私はこの話を書く為にアシナガグモだと思って検索したのだが、説明を見るにアシダカグモらしかった。お父さんはアシナガグモと言ってるので、コイツ間違ってんなー、と思った。
話を戻そう。さっきからこればっか言ってんな。そんなお父さんからの株が高いアシダカグモ。お父さんはよく、今に出没するアシダカグモに、あいつは太郎だ、なんて名前をつけている。お父さんのネーミングセンスはない方だと思う。大抵、ゴンザレスとつけようとしてくる。まあ多分ギャグだ。そうであってくれ。
人生で10回くらい人は蜘蛛を食べると聞いたことがある。寝ている間に誤食するらしい。それを聞いてから、自室に来るアシナガグモは全部追っ払ってる。冗談じゃない。あんなデカいもの食えるか。

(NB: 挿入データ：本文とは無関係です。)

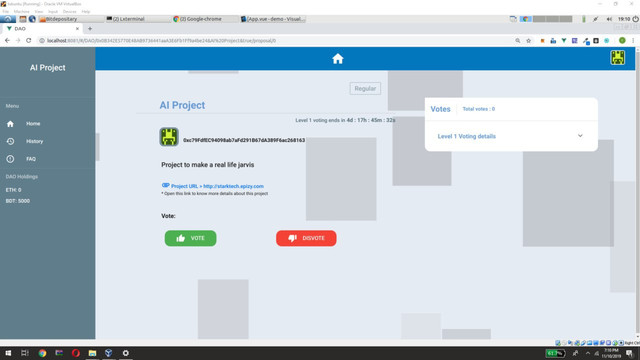Open the Opera browser taskbar icon
The width and height of the screenshot is (640, 360).
76,353
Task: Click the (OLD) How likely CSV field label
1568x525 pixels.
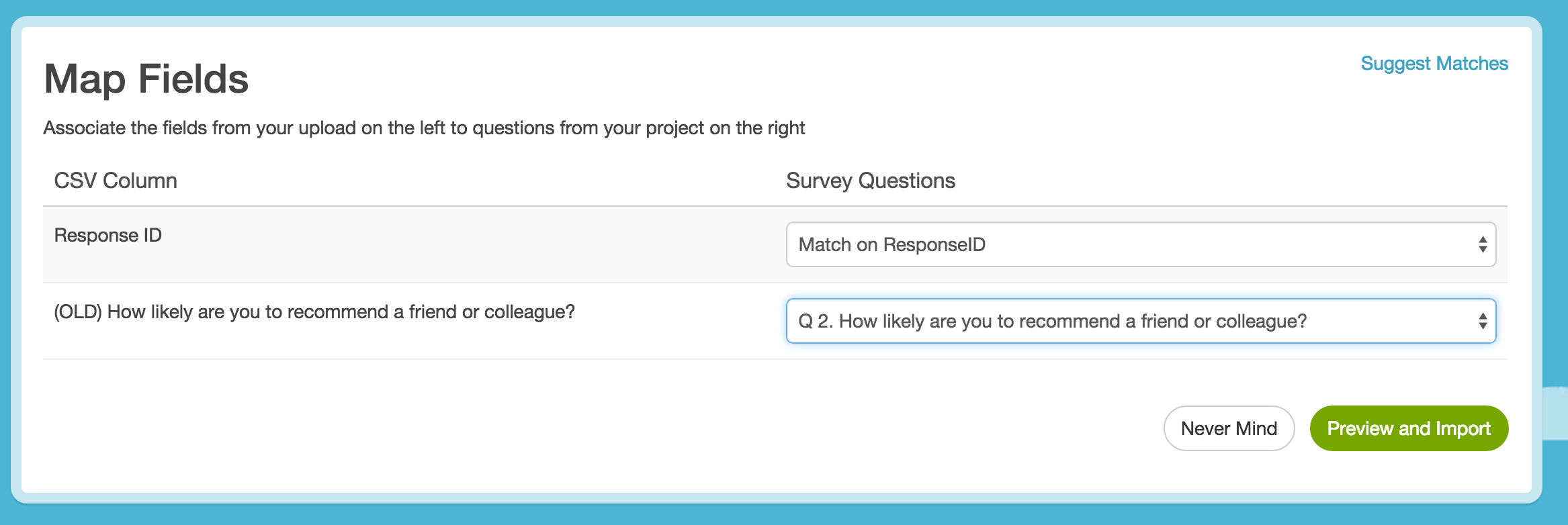Action: coord(314,312)
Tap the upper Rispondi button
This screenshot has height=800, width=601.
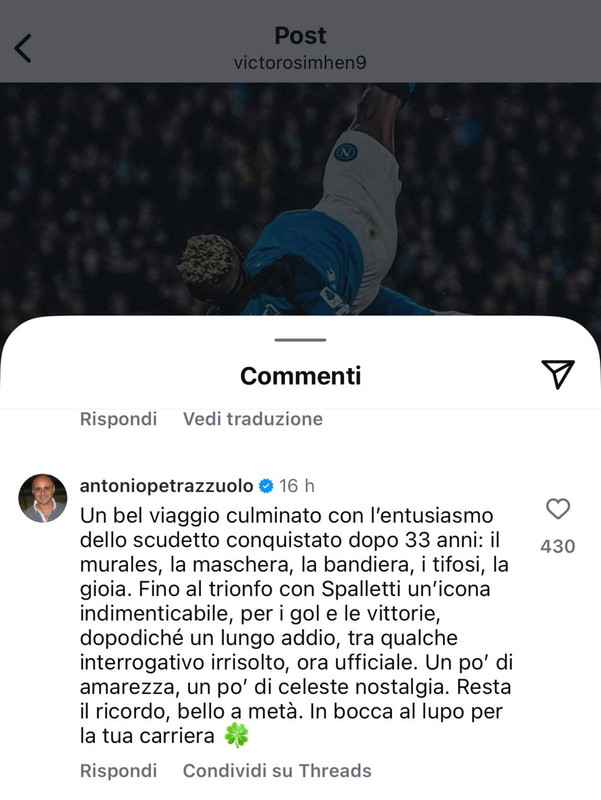click(x=118, y=419)
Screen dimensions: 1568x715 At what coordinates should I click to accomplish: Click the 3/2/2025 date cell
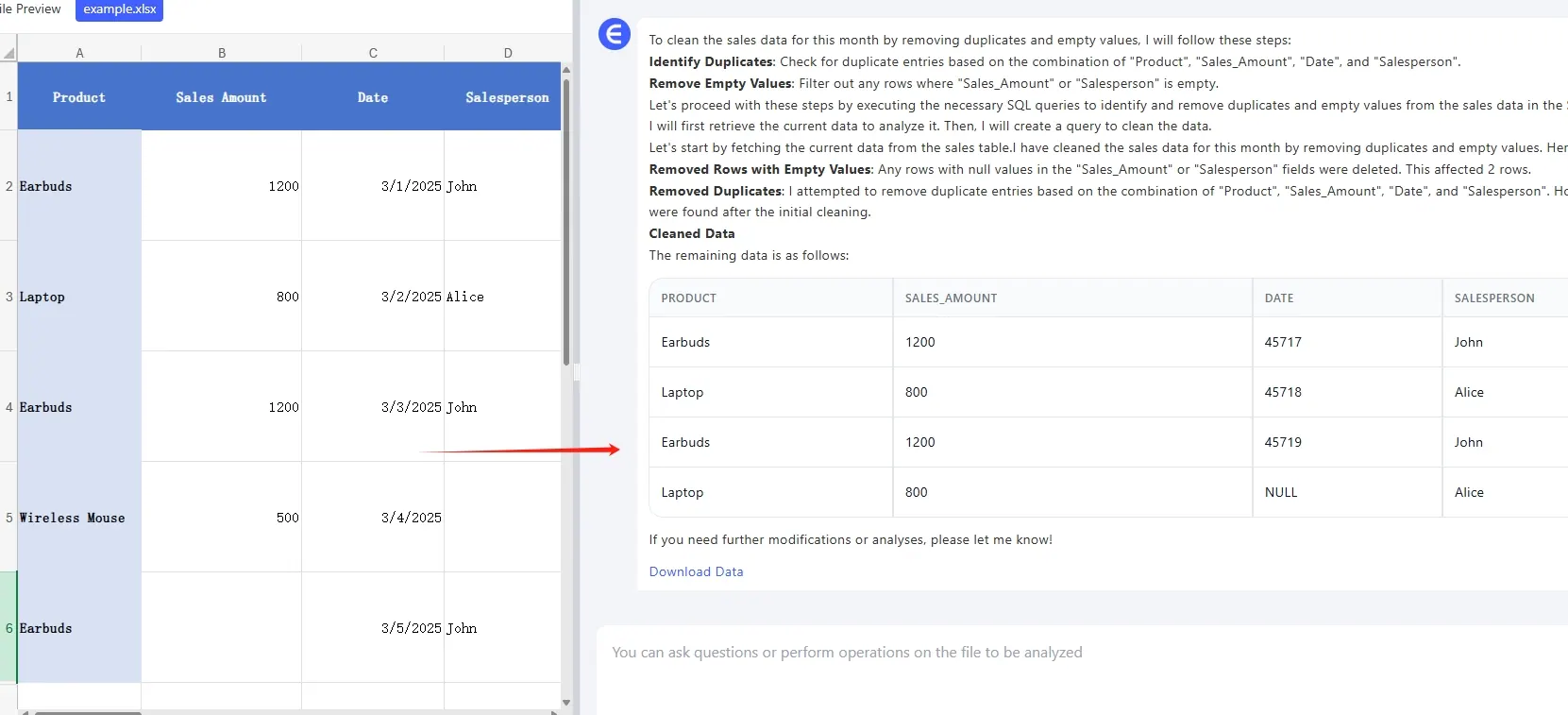pyautogui.click(x=373, y=297)
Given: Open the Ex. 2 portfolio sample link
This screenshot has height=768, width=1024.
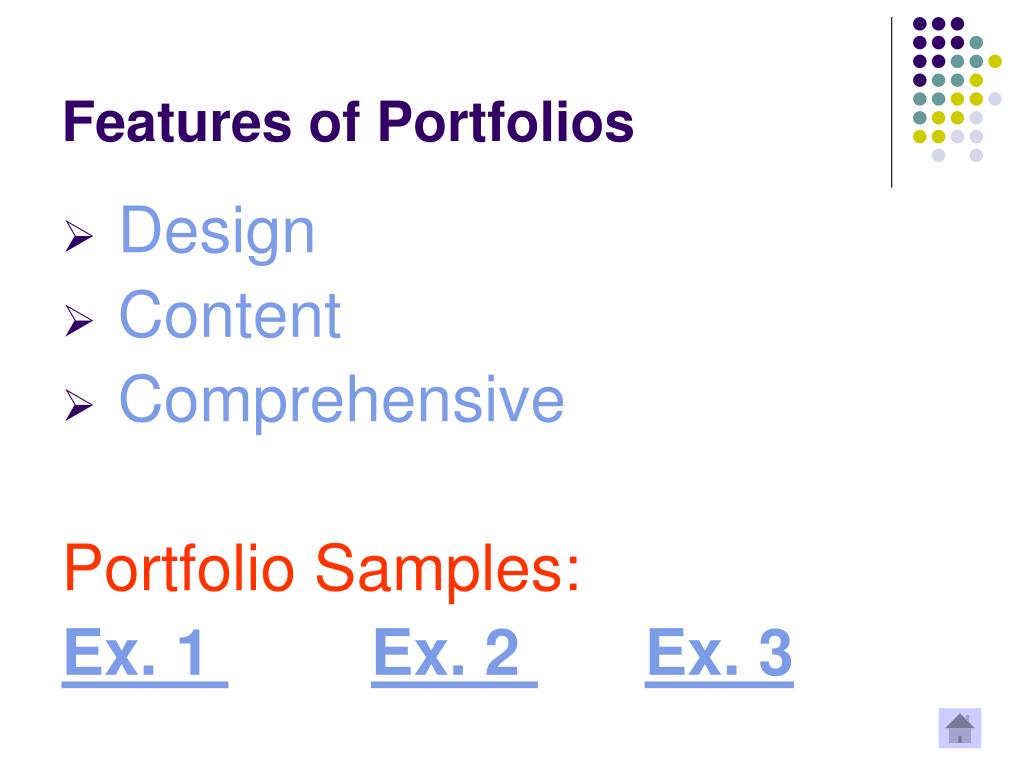Looking at the screenshot, I should click(x=454, y=654).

まあ、流石に分かるだろう。私は自分の生存本能を信じる! …何言ってんだ私。
ある日の居間。朝早くに起き、だらだら勉強していた。するとアシダカグモがゆっくりと壁を這っていた。よく見れば右側が一番後ろの足を除いて全て無かった。四対の足が、四:一になっていて、とても歩きづらそうだった。
私は戦慄した。自然は恐ろしい。勉強で足を無くすことは無い。人間ってイイナーと。だって冷蔵庫に行くまでに足失わないもん。スーパーは事故に遭ったら億が一でなるかもしれないけど。
私はコイツ死ぬんじゃねえかなあと思った。だって八分の三足がないんだよ?人間で言うところの右足と右腕の肘から先が無いみたいな。それに足が無いってそういう環境下にいるってことでしょ。あと右足一本無くしたら歩けなくなるし。なむあみだぶつー。
まあ、もう会うこともなく、会うとしたら死体の時かなあなんて思っていた時もありました。ある夜のことです。寝起きにトイレに行って扉を開けたときのこと。
あ の 子 が い る !!
流石にそうそう足を無くすわけでもねえし、あの子でしょう。トイレに出没するようになった。トイレ行く度に、お、生きてんだなあって思った。
そうなってくると愛着がわくのですよ。左側に体重をかけてそろりそろり歩く姿だとかね。壁の隅でうずくまってる姿とか。
一番かわいいのは歩く最中に私が見てるのに気づいてピタッと止まるところ。こう、え、見えてます? なんで見てるの? みたいな、そんな見てもいいことないよ? 美味しくないよ? みたいな感じで動きが止まってこちらを窺うような様子が堪らなく可愛いのです。
なので殺さないで上げてください。かわいいとは思えずとも役に立つ蜘蛛を、お仕事ご苦労様とは思えなくてもまあ役に立ってるしなと見逃してあげてくれれば嬉しいのです。
だってこんなにも頑張って生きてるから。
読んでくださりありがとうございました。